The perjury trial of former vice presidential aide I. Lewis “Scooter” Libby is stirring debate about the complicated relationships between government officials and the journalists who are suppose to be holding them accountable.
“They are all in bed together,” online writer “Kabookey” said in a discussion about the Libby case.
Libby, the former chief of staff to Vice President Dick Cheney, is on trial for perjury stemming from his role in leaking to reporters the identity of a CIA official, Valerie Wilson Plame. Prosecutors are calling White House officials and reporters to the stand in an effort to prove that Libby lied to the FBI and grand jurors.
The testimony has given the public a rare glimpse at the motives and modes of operation that fuel alliances between reporters and their sources. For some Americans, the bedfellows are more than just strange.
“It's about selling papers, keeping your access, gaining access, and getting exclusives,” wrote “TheGringo” about the motives of journalists. “The media is just as much to blame.”
A community member named Vincent said reporters are rewarded for getting stories first, and “being correct is not important any longer.” He continued: “My major problem with the press and media in general was during the run up to the war, did anyone check the facts?

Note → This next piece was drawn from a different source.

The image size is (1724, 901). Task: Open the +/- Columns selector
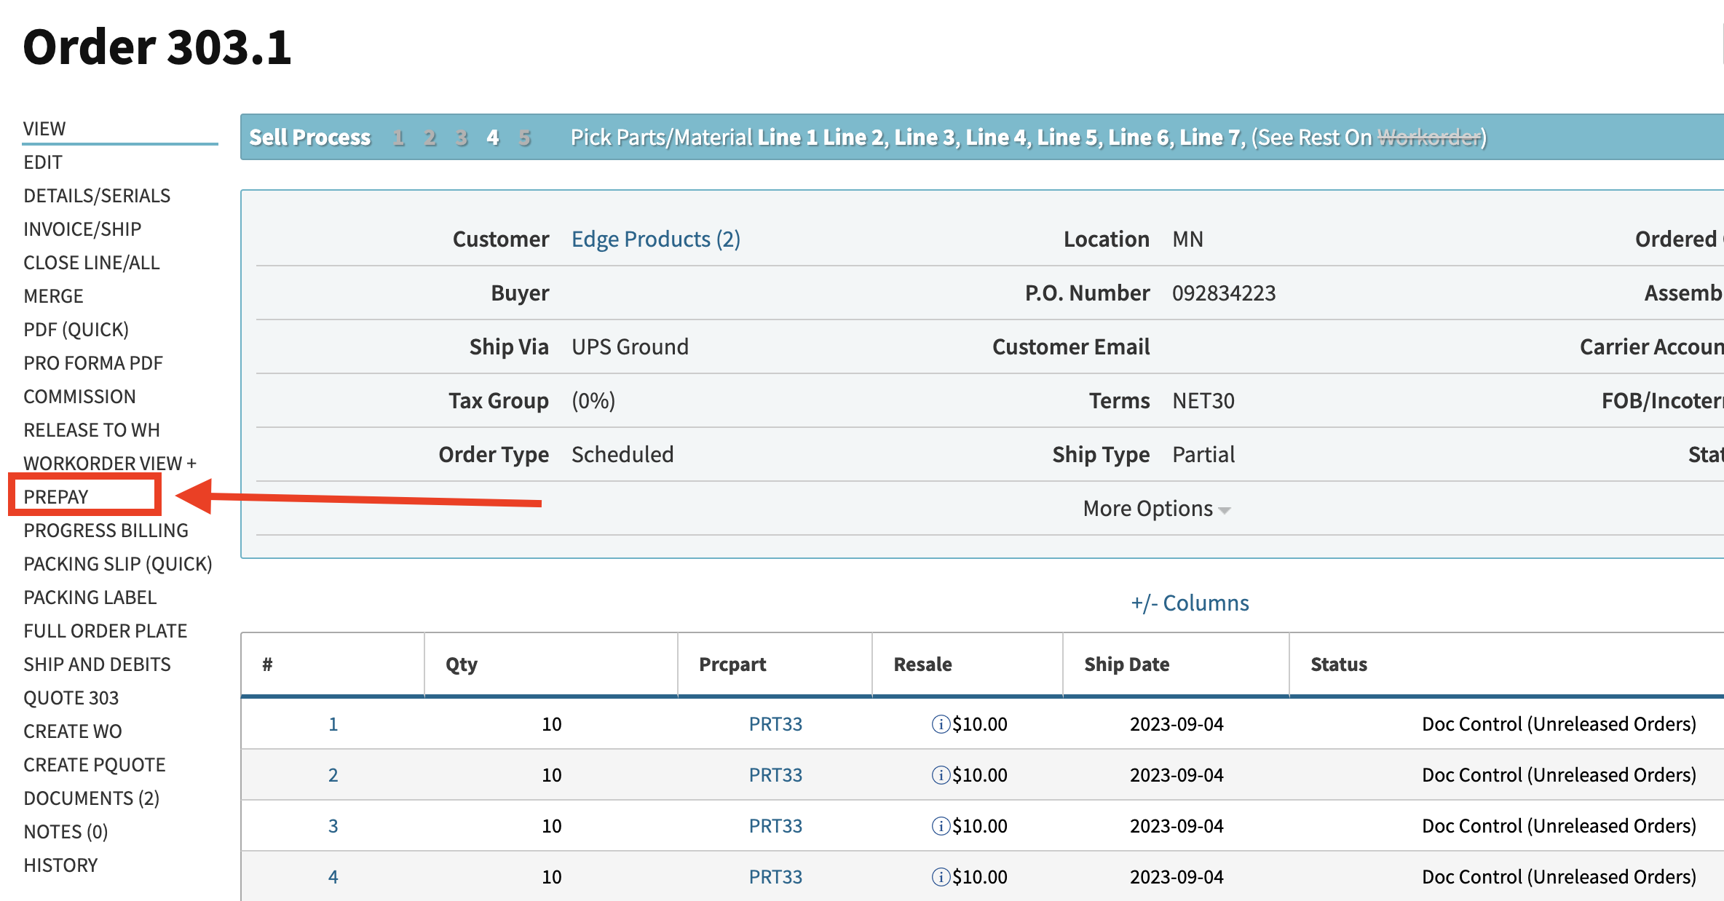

Did anyone question the administration? Now we have this mess with Libby…”
“Libby just proves that the media is just a puppet, and the administration pulls the strings,” Vincent wrote.

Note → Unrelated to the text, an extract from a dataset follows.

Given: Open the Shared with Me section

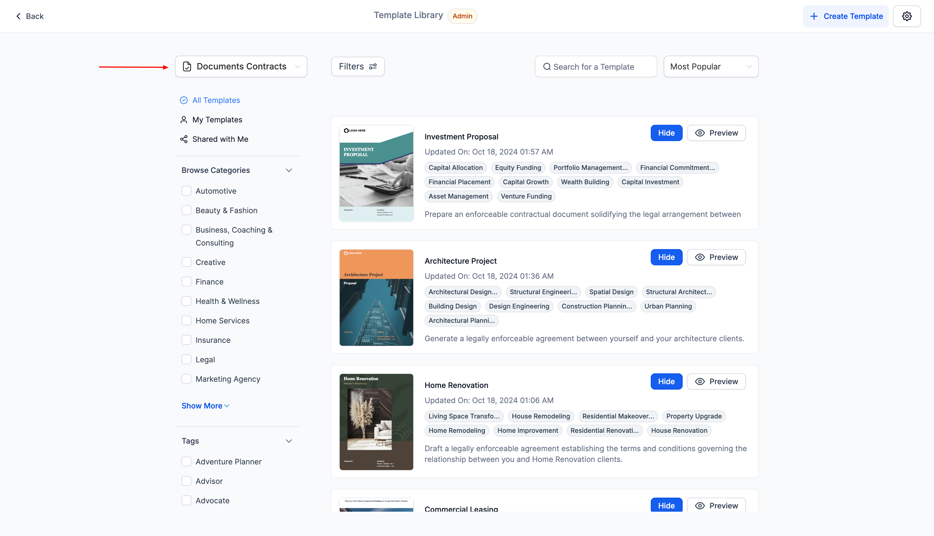Looking at the screenshot, I should click(x=220, y=139).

Perhaps journalists will be more discriminating, a writer named “crazyhorse” surmised. “I think it will have an impact on this regime’s ability to use the press to disseminate their leaks and ‘stories,’” he wrote.
Some in the community noted that the Internet gives citizens the power to investigate and question their leaders – even when the mainstream media does not.

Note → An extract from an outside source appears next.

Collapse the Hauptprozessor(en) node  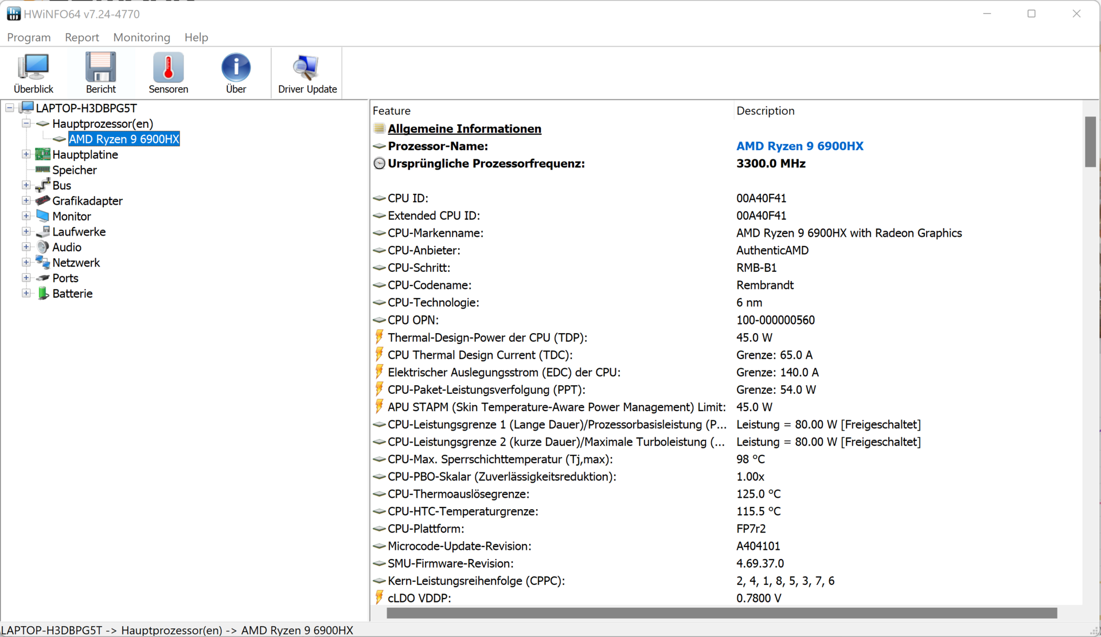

“I have been reading the factual reporting on the Libby trial,” wrote “ak1544.” “I find it very interesting - a window into a secretive administration (and) how they reacted to criticism. Testimony under oath by people at high levels in the administration is being presented to the public in this trial. We all should be interested in the facts; democracy and transparency in government only survives when the citizens demand it.’